In the Operation Family Secrets mob trial today, a Chicago Police officer admitted that he had a year's-long relationship with top ranking members of the Chicago outfit.
Former Chicago cop Anthony Doyle is one of the five men charged with outfit crimes in Operation Family Secrets. While many Chicago Police officers moonlight to supplement their city salaries, federal prosecutors say Doyle's side job was with the outfit as a loan shark and an informant, that he gave mob bosses inside police department information about evidence in a gangland murder.
Former Chicago policeman Anthony Doyle arrived for court knowing that today's cross-examination by federal prosecutors would be out to make him look like a "chumbalone." That is an Italian slang word for idiot, or dummy, and on the witness stand this afternoon was the word that Doyle himself used to describe his motivation for the tough-guy conversations he was recorded having with Chicago outfit bosses.
The jury has seen and heard the FBI surveillance tapes of Officer Doyle meeting with mob rackets boss Frank Calabrese Senior while Calabrese was serving time for extortion at the federal prison in Milan, Michigan.
Prosecutors say that Officer Doyle provided Calabrese information about police evidence in the 1986 mob hit on John Fecarota, a killing carried out by Calabrese's brother Nick. At the time, Officer Doyle was working in the police evidence section.

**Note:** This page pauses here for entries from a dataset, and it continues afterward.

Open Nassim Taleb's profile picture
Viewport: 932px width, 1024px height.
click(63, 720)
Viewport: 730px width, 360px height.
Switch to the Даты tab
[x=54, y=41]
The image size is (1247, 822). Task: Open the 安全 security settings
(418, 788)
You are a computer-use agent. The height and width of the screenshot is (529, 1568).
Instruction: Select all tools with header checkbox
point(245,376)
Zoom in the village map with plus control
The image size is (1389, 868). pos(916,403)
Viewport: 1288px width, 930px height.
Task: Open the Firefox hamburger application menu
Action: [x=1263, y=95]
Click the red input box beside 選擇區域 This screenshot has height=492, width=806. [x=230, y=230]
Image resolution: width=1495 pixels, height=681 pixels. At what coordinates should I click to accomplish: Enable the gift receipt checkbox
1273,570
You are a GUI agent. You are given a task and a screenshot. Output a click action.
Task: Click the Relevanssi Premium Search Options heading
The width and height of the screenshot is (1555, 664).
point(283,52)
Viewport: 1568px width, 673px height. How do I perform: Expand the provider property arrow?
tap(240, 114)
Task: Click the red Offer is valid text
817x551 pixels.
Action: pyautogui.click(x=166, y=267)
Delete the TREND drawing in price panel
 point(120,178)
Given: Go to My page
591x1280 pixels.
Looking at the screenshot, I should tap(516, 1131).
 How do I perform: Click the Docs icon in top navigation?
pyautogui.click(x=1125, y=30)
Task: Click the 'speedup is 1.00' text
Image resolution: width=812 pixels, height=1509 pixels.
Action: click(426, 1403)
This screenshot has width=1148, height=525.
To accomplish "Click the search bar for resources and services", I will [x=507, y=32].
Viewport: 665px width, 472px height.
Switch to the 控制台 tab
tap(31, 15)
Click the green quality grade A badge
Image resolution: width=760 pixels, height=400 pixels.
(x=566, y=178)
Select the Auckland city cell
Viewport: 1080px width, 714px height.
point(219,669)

Doyle today said his conversations with Calabrese during prison visits were: "mind-boggling gibberish. I don't know what's being talked about."
Then he claimed that he was just giving Calabrese "lip service...I don't want to look like a chumbalone," said Doyle, who is of Italian heritage but changed his last name to the Irish Doyle when he took the police exam.
Doyle tried to explain why he visited a mob boss in prison when police rules prohibit such contacts with felons.
"You knew Frank Calabrese Senior was an outfit boss. Didn't you?" asked prosecutor T. Marcus Funk.
"No sir," replied Doyle. "I knew him as a loan shark and bookmaker for the Chicago outfit."
Then later in the day, Funk asked him: "You knew that Mr. Calabrese was an outfit man when you visited him in prison, didn't you?"
Doyle, backed into a corner, admitted "Yes, sir" he knew the obvious.